進一步分析幾項主要指征的構成情況如下:如表1可見剖宮產指征第1位的胎兒宮內窘迫占23.58%,但其中70%羊水清亮或Ⅰ度糞染,新生兒Apgar評分>7分,30%羊水Ⅱ度以上糞染,或新生兒Apgar評分≤7分,378例胎兒宮內窘迫的胎心一過性變快或變慢為診斷依據的71例NST1次無反應型為診斷依據的35例。
巨大兒為指征的剖宮產83例,其中27例體重在4000g以下,診斷符合率為67.47%,相對性頭盆不稱為指征的42例中,其中骨盆無異常,新生兒體重<3000g16例,診斷符合率為61.90%。
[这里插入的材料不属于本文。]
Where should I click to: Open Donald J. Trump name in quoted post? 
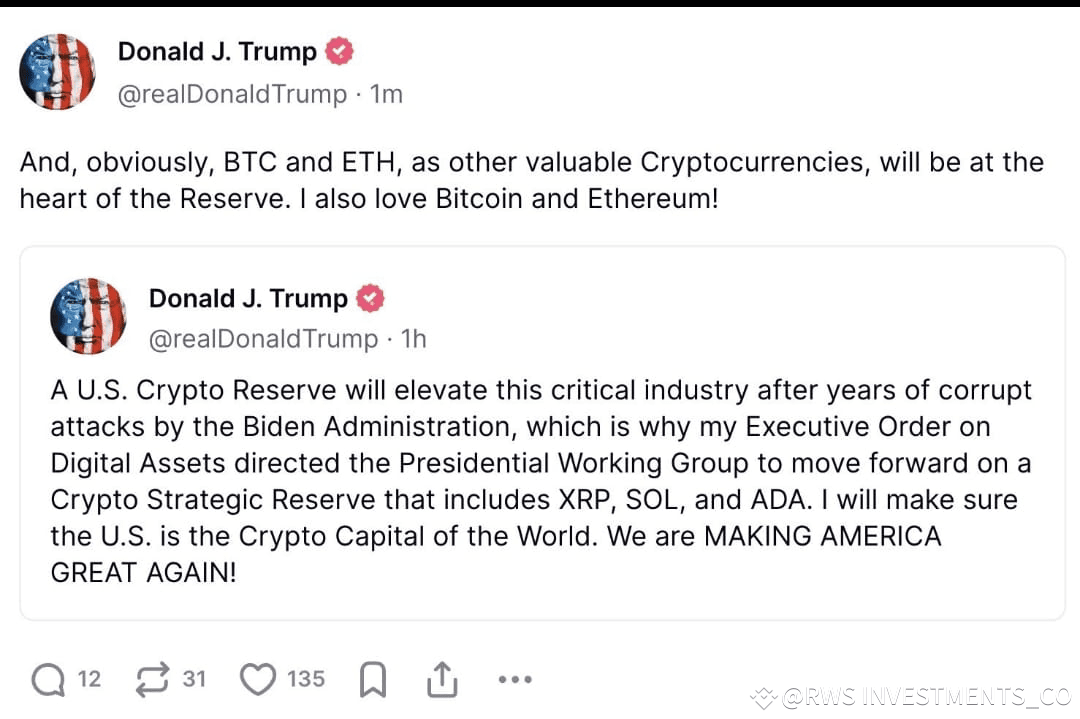(x=248, y=298)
以妊娠期高血壓疾病為指征的94例剖宮產中,妊娠期高血壓、子癇前期、子癇分別占總數的3%、8%、15%。以羊水過少為指征的診斷符合率為80.9%(根據B超)。
3.1 剖宮產上升的原因
3.1.1 診斷水平不足和手術指征掌握不夠規范,國內報道20世紀50年代剖宮產率僅為1% ~2%,到1988年上升到22%[1],本組資料顯示:胎兒宮內窘迫為第1位,但新生兒出生1分鐘,Apgar評分符合術前診斷為30%,引起胎兒宮內窘迫的原因很多,本資料中診斷依靠1次胎心不好和NST1次無反應而診斷者有106例,而忽略了胎動、胎心率變化、胎盤功能、羊水性能等綜合判斷,導致“過度診斷”及假陽性,從而提高了胎兒宮內窘迫為指征的剖宮產率。
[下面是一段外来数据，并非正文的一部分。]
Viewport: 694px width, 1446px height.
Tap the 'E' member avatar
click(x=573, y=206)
3.1.2 對巨大兒的診斷是從經驗或B超兩方面的判斷,而對疑難病人不是用多種方法進行綜合估計胎兒體重,使其巨大兒剖宮率診斷符合率為67.47%,而相對性頭盆不稱很大程度上也為巨大兒所致,其診斷符合為61.90%。
3.1.3 對于臀位剖宮產所占百分比率比顯著高于頭位,由于臀位陰道分娩并發癥較多,因而臀位剖宮產率很高,為了降低其剖宮產率,應加強孕期保健,及時糾正臀位。
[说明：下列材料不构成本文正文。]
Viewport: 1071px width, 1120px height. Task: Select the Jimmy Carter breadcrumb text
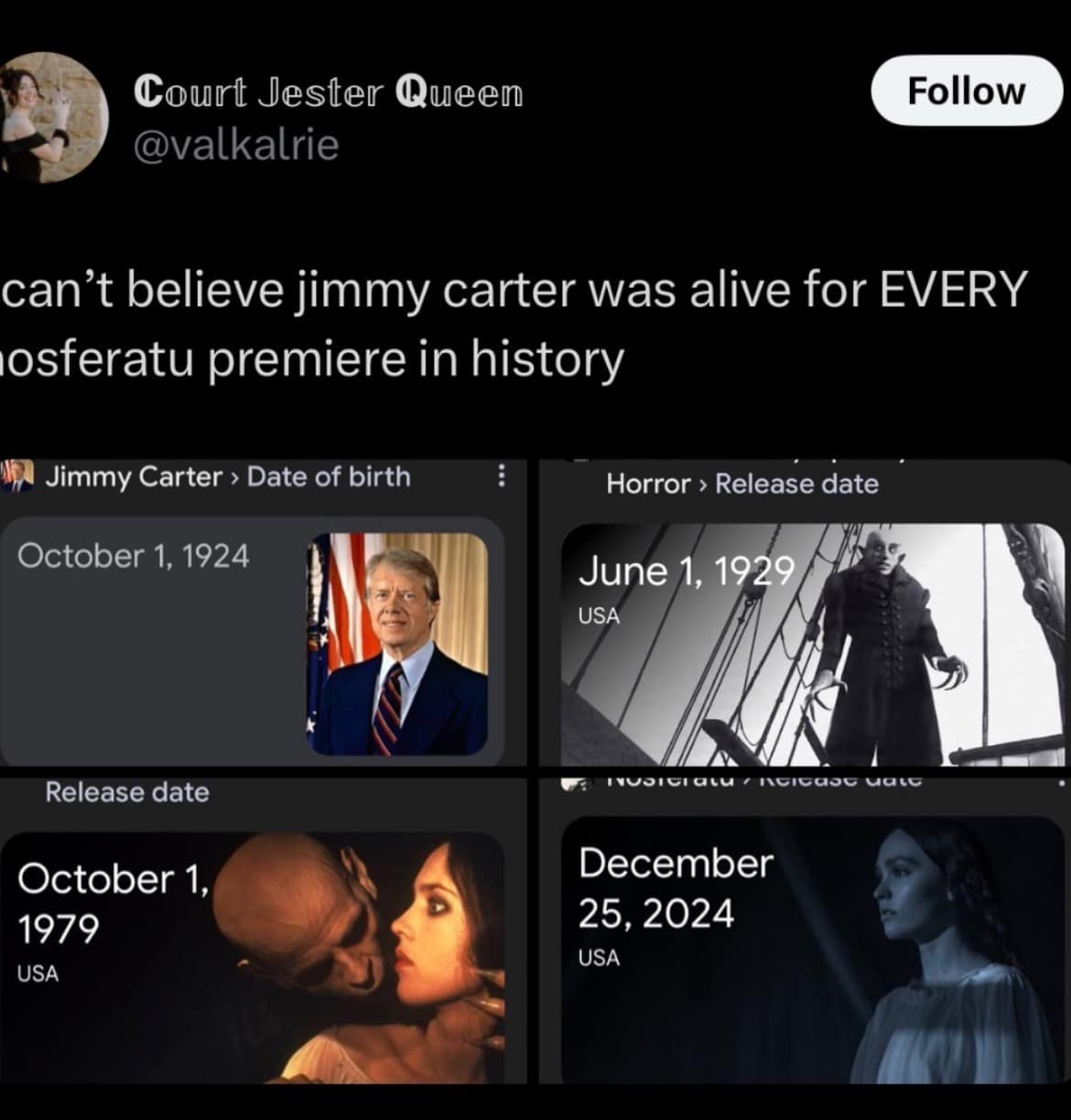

3.1.4 我們產科醫生對剖宮產指征認識不足,如對疤痕子宮的孕婦在80年代以前美國遵循這樣的臨床格言:“一次剖宮產,永遠剖宮產”80年代以后,剖宮產術后陰道分娩的人數逐年增加[2],大量研究表明,剖宮產術后再次妊娠分娩,試產是一個可選擇的措施。試產與再次剖宮產相比利多弊少,而我院171例疤痕子宮的孕婦,169例行再次剖宮產,其中有67例前次剖宮產指征存在,其余102例前次剖宮產指征不存在,所以排除陰道分娩的禁忌癥,在嚴密監護下給予試產的機會是可行的。
3.1.5 本資料分析中發現產婦要求在剖宮產指征分析中列第2位。社會因素對剖宮產指征在各個方面均有較大的影響。一方面這可能與醫生為了避免醫療糾紛有關,另一方面孕婦及家屬不愿冒絲毫風險也不愿產婦忍受分娩痛苦,擔心在陰道分娩的過程中會出現異常。對剖宮產與自然分娩的安全性存在認識上的偏差,表明目前圍產期保健宣傳力度還不夠,醫療糾紛申訴機構的改革及合理公正處理有助于醫務人員以科學的態度來選擇分娩方式。
總之,我們要提高我們的理論水平,提高診斷符合率,不斷更新剖宮產的相關知識和技能,使得剖宮產對象及時機的選擇更為科學化,合理化,不恰當的使用剖宮產術對母親及圍產兒均是危險的。
[1]張振鈞,劉棣臨.剖宮產學術研討會紀要,中華婦產科雜志,1990,25⑴:2-8.
[2]耿志慧,馬楠.剖宮產術后再次妊娠分娩方式的選擇.實用婦科與產科雜志,2000,16⑸:275.